This study aims to address the psychosocial needs of newly graduated doctors (interns) in a healthcare environment responding to the COVID-crisis, where even most senior doctors are challenged by the uncertainty of a once familiar system. This work builds on three decades of research into professional identity formation, how they develop resilience-building strategies, experience moral distress and incorporate this into current and future professional practice.
Interns, currently practicing in the crisis will be supported to create narrative reflections, followed by mentored peer group sessions to ascertain what they identify as seminal events from both affirmative and challenging experiences. Quick analysis will inform intern induction for those entering the crisis as their first professional experience as doctors.
The study design, based on an action research approach, enables preparatory and supportive interventions to be facilitated for interns. This pre-emptive approach will support wellbeing and resilience, so a positive professional identity formation process can occur in contrast to experiencing overwhelming stress.

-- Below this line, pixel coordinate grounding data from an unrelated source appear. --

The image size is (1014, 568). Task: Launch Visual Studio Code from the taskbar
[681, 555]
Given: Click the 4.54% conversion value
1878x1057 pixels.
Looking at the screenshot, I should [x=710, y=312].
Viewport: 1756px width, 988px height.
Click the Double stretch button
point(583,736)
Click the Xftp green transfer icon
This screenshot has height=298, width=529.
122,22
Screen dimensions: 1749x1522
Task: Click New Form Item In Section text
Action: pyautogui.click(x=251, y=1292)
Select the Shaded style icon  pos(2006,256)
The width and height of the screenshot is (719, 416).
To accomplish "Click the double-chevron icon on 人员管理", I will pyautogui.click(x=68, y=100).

Inventories addressing stress and resilience will be administered to the national intern cohort (N>1000) to measure quantitative changes during their experience. This data will be shared as trends with the interview groups as a stimulus for discussion. For qualitative data a representative sample of interns (N=24) will be drawn from interns in frontline practice across 6 networks. Previous surveys of intern experience provide context and a baseline understanding of stress under more normal circumstances. New graduates will be sampled during induction and follow-up.
Results will be shared internationally and with Faculty, Interns, supervisors, NDTP- (HSE) and the Medical Intern Board
Impact to promote interns’ ability to reflectively process current experiences through appreciative enquiry and reduce the likelihood of burnout during or post COVID crisis. This will reframe agency and validate expectations of trust in junior doctors in line with newly appreciated capacities.